We're sure McArdle fans have seen the ginandtacos item wherein Mlle. McA.'s firm beliefs vis-a-vis the invasion & continuing occupation of Iraq are deservedly mocked.
Settling for scraps, I went to the source, & noted this bit that no one else I've read has yet mentioned.
Thus, Eric Alterman is enabled to claim that the cost to the US taxpayer will be over $2t, even though most of the larger costs cited by Galbraith aren't going to be borne by Americans either directly or indirectly, but by Iraqi oil.6 That's the oil that will be able to flow freely for the first time in ten years because of this war -- and the revenue from which will flow to the Iraqi people for the first time in a decade.The footnote:
6 Am I suggesting that the Iraqis should pay for occupation expenses? Nope. We can afford it, and there's something repellent about making impoverished Iraqis pay for a war foisted on them by an evil dictator. But most of that $2t, if it is any sort of a real number, will be stuff for Iraqis: roads, schools, hospitals, government buildings, power plants and sewers and all the good stuff that lets us live like citizens of the 21st century. That stuff should come out of Iraqi oil revenues.Our emphases. She knows from "real" numbers, doesn't she? And how's all that "get the oil money to the Iraqi people" worked out, seven yrs. into the occupation? More electricity, to run all the "good stuff?" Well, no.
What a horrid, awful, fucking bitch. From what dark, disturbed part of her ugly mind did something like: "there's something repellent about making impoverished Iraqis pay for a war foisted on them by an evil dictator" come? Foisted on them? Or is she referring to Bush when she types "evil dictator?" The "foisting" was done by people like her, stenographers for the unelected gov't. of the usurper Bush.
Elements of Style©: How could a graduate of Podunk State Normal School, let alone an English major from Penn, type "stuff" twice, & "good stuff" once, in any context, let alone in two sentences?

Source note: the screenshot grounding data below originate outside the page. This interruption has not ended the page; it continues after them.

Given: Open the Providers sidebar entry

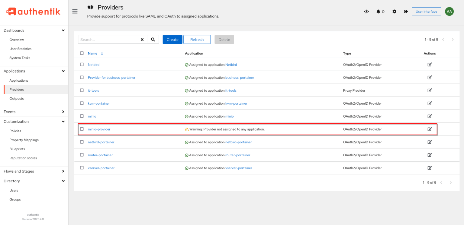Looking at the screenshot, I should [x=17, y=89].
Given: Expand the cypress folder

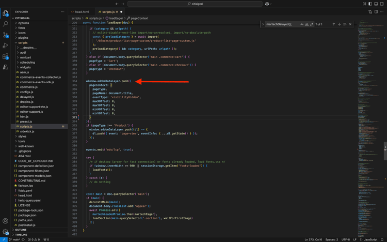Looking at the screenshot, I should 24,23.
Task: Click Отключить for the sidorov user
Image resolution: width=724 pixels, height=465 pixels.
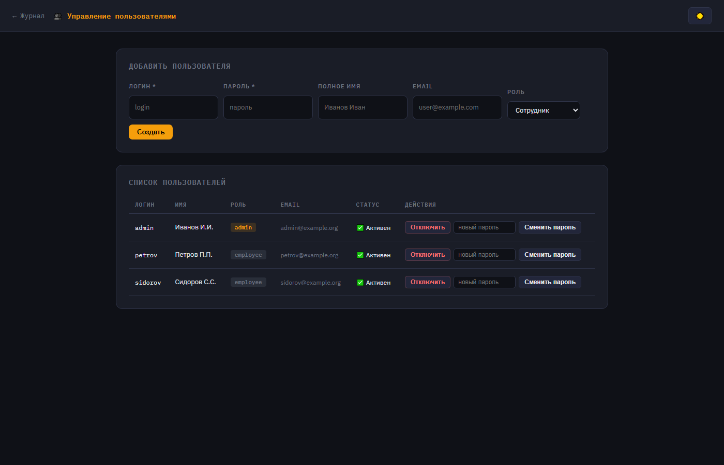Action: (x=427, y=282)
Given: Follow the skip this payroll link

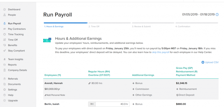Looking at the screenshot, I should 161,52.
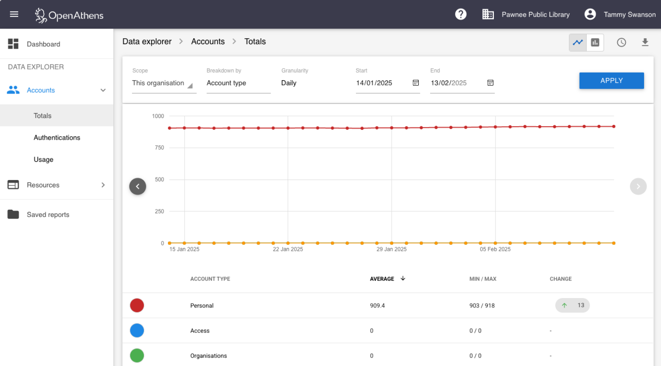Go to the previous chart period arrow
661x366 pixels.
click(x=137, y=186)
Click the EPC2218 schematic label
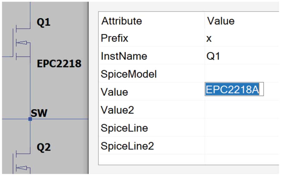 (x=59, y=64)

And an outro from DougJ at Balloon Juice:
Doubt this will make it into Conor Friedersdorf’s li'l round-up of mistaken Iraq War predictions.Probably not. Fuck Friedersdorf, & the horse he rode in on. Remember this?True/Slant site where you used to type working out for ya? We still exist. You got fucked by a corporation. Learned anything yet?
If he's still on the "under your own name" thing (What possible difference does it make? Malignant Bouffant isn't anyone else's name, & it bloody well is my own name.) he can shoot me a fucking email, we'll meet somewhere, & just before I cram his teeth down his throat, I'll let him know what my legal name is, & who's a "coward."
(Really, what is he talking about? Should I reveal my legal name, address, 'phone # & other contact info to prove something? Something along the lines of how many hateful lunatics read McArdle & would try something physical if they knew where to find me? What's your address, Conor, if that's your own name? It isn't, of course, it's his parents name for him, & like the pathetic sheep he is, he accepts it, along w/ the conventional wisdom he swallows whole. Asswipe.)